An Aerodome controller, also known as a Tower Controller, is responsible for controlling aircraft within the direct airspace of an airport. These controllers use visual observation from the tower as well as sometimes utilizing radar approach control positioning where needed at high volume facilities.
Aerodome Controllers work in a group of positions including Flight Data, Ground, Local, and Approach. Each position holds its own specific role in the safe arrival and departure of aircraft.
Flight Data/Clearance controllers will issue flight plan clearances before aircraft taxi the runway. Unlike the other positions, Data/Clearance will only involve departing aircraft, thus limiting their traffic to just half of the overall traffic of the sector.
Ground Control is responsible for issuing safe taxi instructions to the aircraft for movement on ramps as well as other non-movement areas of the ground. As the name states, this position deals with aircraft on the ground, either arriving or leaving the sector.
Local, also known as Tower Control, will issue instructions for the safe and orderly takeoff and landing of the aircraft in the sector. These controllers also issue authorization to aircraft for movements on or across the runways, preventing accidents through radar and visual control.
Approach Controllers are responsible for issuing the instructions to aircraft in the sector who are preparing to land. This involves directing them in a safe and consistent manner, as well as stacking them at various holding designations if necessary. All this must be done in a timely manner due to schedules and traffic needs.

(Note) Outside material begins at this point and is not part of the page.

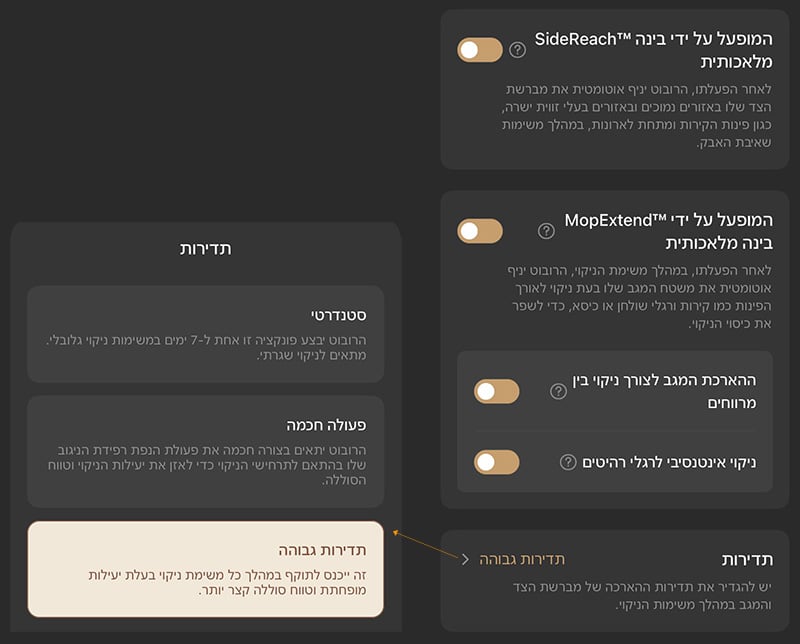Disable the AI-powered MopExtend switch
Image resolution: width=800 pixels, height=644 pixels.
tap(480, 231)
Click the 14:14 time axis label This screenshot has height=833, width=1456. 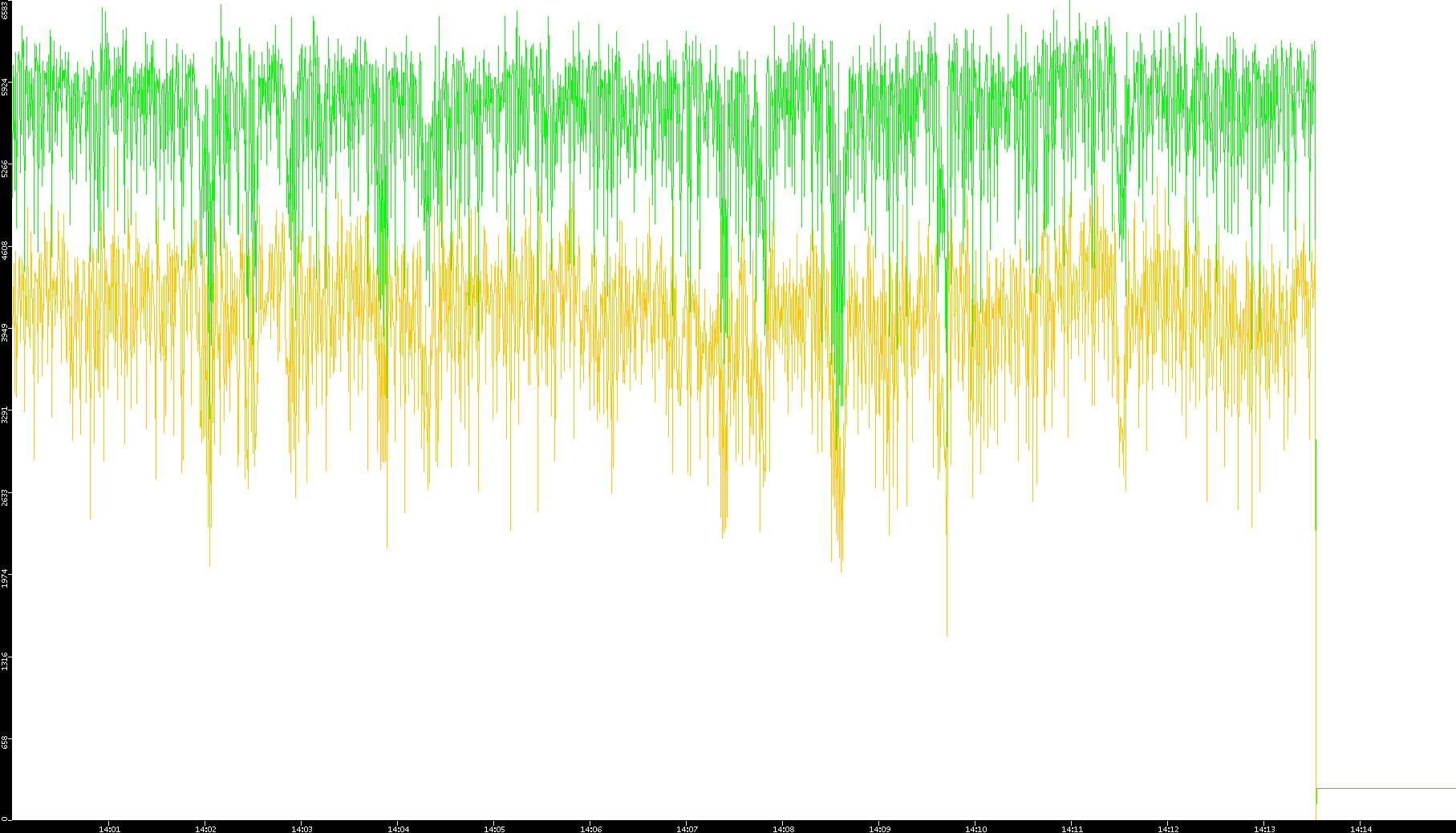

In the military, an Air Traffic Controller will most likely be an enlisted person chosen and trained for the position, although exact terms will vary from country to country. In some countries the military is responsible for all of the air traffic control, whereas some countries have both military and civilian airspace controllers. Looking back through history, the role of an Air Traffic Controller was traditionally a government position. However, over the years several countries have moved on to privatize the system, making Air Traffic Control a public position.